The funds raised include a recently approved $10 million allotment in Metro’s 2015 capital spending budget, as well as $5 million from the 2014 capital spending plan. The city’s $10 million investment will be applied to infrastructure improvements and is contingent upon the ability of the zoo, Nashville’s most visited cultural attraction, to match the money with privately raised funds.
Long-term, zoo officials will focus on a comprehensive campaign, scheduled to run through 2020, to secure private-sector support to undertake exhibits for gorillas, lions, giant otters, cheetahs, coatimundi, and penguins, among others, as well as a guest tram system, restaurants and gift shops and other amenities.
"The difference between our [future] penguin exhibit and other penguin exhibits is that ours will be interactive," zoo President Rick Schwartz said. "The public will be able to walk in and be in the room with them."
Flanked by Mayor Karl Dean, Metro officials and zoo board members, Schwartz (pictured) announced work will soon begin on a $43 million Phase I that includes the following:
• An entry plaza (seen in image below) slated to accommodate growing membership and general attendance (the zoo is targeting a September groundbreaking);
• New exhibits featuring Andean bears and spider monkeys (both species of which are found in South America and with the zoo targeting September 2015 openings) and, after that, penguins and giant river otters;
• A veterinary hospital to accommodate the housing of existing animals and soon-to-be-received animals.

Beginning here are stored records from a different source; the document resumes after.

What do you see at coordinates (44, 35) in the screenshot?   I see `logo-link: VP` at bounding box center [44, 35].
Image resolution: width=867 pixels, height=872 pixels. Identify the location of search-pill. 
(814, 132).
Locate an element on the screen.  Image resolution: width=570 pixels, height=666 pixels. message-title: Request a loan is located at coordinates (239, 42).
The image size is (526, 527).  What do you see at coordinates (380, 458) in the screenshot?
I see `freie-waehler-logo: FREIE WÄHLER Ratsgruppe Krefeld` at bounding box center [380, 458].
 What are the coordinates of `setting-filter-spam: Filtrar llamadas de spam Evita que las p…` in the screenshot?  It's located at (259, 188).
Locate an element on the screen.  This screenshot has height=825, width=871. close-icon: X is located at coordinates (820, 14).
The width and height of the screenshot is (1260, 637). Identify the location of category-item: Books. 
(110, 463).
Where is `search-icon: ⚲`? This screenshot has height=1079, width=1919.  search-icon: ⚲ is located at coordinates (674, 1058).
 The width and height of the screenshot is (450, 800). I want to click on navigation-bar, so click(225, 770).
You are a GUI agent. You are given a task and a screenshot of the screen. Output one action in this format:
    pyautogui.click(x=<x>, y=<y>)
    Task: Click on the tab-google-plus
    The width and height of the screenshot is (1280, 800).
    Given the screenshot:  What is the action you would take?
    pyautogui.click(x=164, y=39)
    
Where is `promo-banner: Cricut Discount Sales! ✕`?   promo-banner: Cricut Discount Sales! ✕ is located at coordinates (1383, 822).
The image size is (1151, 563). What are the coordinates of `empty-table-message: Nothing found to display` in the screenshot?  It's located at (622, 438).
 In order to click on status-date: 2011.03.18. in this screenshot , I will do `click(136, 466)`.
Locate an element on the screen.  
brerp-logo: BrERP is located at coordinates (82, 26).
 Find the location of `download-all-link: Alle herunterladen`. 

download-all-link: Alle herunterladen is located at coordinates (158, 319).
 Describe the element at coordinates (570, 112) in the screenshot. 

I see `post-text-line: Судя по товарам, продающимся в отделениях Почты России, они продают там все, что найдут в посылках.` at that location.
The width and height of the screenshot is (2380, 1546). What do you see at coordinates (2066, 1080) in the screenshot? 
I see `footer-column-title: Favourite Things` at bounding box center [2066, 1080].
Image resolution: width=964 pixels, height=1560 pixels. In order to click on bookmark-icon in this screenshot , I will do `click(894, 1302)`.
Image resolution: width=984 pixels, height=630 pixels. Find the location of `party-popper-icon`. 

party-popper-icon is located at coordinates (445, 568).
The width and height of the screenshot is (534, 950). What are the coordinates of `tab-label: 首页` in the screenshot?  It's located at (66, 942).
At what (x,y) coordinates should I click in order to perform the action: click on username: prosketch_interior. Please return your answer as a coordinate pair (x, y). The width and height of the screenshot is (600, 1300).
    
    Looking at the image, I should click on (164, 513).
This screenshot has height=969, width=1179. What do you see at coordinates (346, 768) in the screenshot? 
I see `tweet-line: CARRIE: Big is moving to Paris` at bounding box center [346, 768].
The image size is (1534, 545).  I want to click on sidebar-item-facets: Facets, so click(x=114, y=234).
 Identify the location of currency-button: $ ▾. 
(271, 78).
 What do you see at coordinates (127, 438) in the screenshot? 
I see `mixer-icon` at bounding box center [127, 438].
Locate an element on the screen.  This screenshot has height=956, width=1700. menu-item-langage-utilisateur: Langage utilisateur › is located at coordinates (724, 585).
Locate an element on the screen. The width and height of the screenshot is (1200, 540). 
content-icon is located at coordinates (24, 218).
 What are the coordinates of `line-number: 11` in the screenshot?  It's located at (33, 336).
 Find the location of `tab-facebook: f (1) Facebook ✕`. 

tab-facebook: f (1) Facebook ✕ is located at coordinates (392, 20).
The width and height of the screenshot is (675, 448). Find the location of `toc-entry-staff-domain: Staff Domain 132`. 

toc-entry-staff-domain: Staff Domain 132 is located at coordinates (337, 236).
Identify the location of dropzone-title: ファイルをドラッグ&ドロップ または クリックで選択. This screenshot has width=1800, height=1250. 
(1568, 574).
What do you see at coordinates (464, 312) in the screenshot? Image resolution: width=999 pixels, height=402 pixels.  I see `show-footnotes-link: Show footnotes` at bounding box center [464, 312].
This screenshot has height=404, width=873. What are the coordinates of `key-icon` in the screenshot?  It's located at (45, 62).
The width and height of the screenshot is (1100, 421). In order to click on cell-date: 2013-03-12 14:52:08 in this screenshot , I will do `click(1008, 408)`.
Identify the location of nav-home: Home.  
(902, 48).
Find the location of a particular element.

• Infrastructure improvements including expanded parking (the facility currently has 1,250 spaces with 2,000 the goal), roads and walkways.
The $117 million Phase II will focus on African animals. Its effort is expected to run from approximately 2017 to 2020.
Today’s announcement comes as the zoo recently announced it has added two baby komodo dragons, now on exhibit in the Unseen New World and on loan from the Los Angeles Zoo. (Read more here.)
“The zoo appreciates this public-private partnership with Metro and the support of Mayor Dean’s administration and the Metro Council, who have embraced our mission and demonstrated a serious commitment,” Schwartz said. “It is clear that Nashville’s leaders recognize the zoo’s contribution to our community: As a key entity promoting progress and preservation, and as a vital educational resource and cultural destination with a significant economic impact.”
Schwartz said the animal hospital originally built in 1989 (when the facility operated as Grassmere Wildlife Park and housed animals indigenous to Tennessee) is now “too small” and cannot accommodate the type high-profile animals the zoo ha currently and will get.
Robin Patton, Nashville Zoo board chair, said the exotic wildlife park’s infrastructure needs “massive improvements.”
“With the city's investment, we can move forward with our plans for expansion and remain Nashville's No. 1 tourist attraction,” Patton said. “We are incredibly grateful to all of Nashville for the community-wide support enabling us to eliminate debt and operate in a financially sound manner. Without the commitment of our citizens as well as the mayor and Metro Council, the Nashville Zoo would not be able to flourish as it has over the last 15 years.”
Schwartz said the goal is to get annual zoo attendance (which was about 775,000 in 2013) to 1.2 million visitors.
"A world-class zoo for a world-class city, I believe, will help the economy," he said. "I believe it will help people stay here longer."
Nashville Zoo sits on 188 acres that are owned by the Metro Parks and Recreation Department. About 82 acres have been developed.